Glasgow is rather unique – it has an abundance of small, mid and large venues for all kinds for musicians to meet and play. And there continues a healthy grassroots music scene. Each January Glasgow hosts the world's largest folk, roots and world music festival, which brings together American, traditional. Gaelic, Celtic (Quebec, Basque, Brittany) Irish, Shetland and Orkney islands – with pipers, singers, guitarists, songwriters, composers. Celtic Connections mixes contemporary influences long with oral and musical traditions.
We want to collaborate with different places and offer unique work – but not at the expense of loosing individuality and difference, because that only leads to blandness and a homogenised world. To produce quality in the arts we must know our own stories.
These major labels reject indigenous, organic heritage and culture unique to different regions.
The Irish and Scots took their music over to America’s Smokey mountains, new Orleans – where it missed with ragtime blues, sea shanties, French Cajun, slave work songs and cowboy songs.

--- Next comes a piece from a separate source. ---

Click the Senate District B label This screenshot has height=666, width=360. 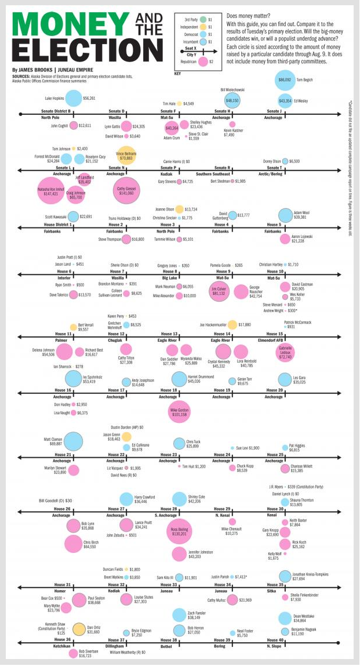coord(56,110)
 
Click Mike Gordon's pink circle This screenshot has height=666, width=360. coord(180,412)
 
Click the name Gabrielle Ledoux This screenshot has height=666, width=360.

“You hear all the finer points and you learn the details. “ Bob Dylan.
‘I had all the vernacular down. I knew the rhetoric. None of it went over my head – the devices, the techniques, the secrets, the mysteries – I knew all the deserted roads that I travelled in too. I could make it all connect and move with the current of the day.’
Understand the finer details
Dig deep, to understand the stories.
We must not ‘break into smaller pieces’ – it has to be about balance though between being international and looking outward, but in order to do this well we must first know and understand our own stories. We must be national in order to be also international. The most successful artists know this instinctively.
The switch from Ethnic Nationalism to Civic nationalism
States in Europe are no longer about ‘ethnic bases’ controlled centrally – now they are more about citizens rights to speak their regional languages This is a long switch from ethnic to civic nationalism, which has been happening in Scotland too. This is causing tensions. Europe hundreds of years ago had large empires (such as the Habsburg empire, the holy Roman empire) – Europe is now a place of numerous nation states.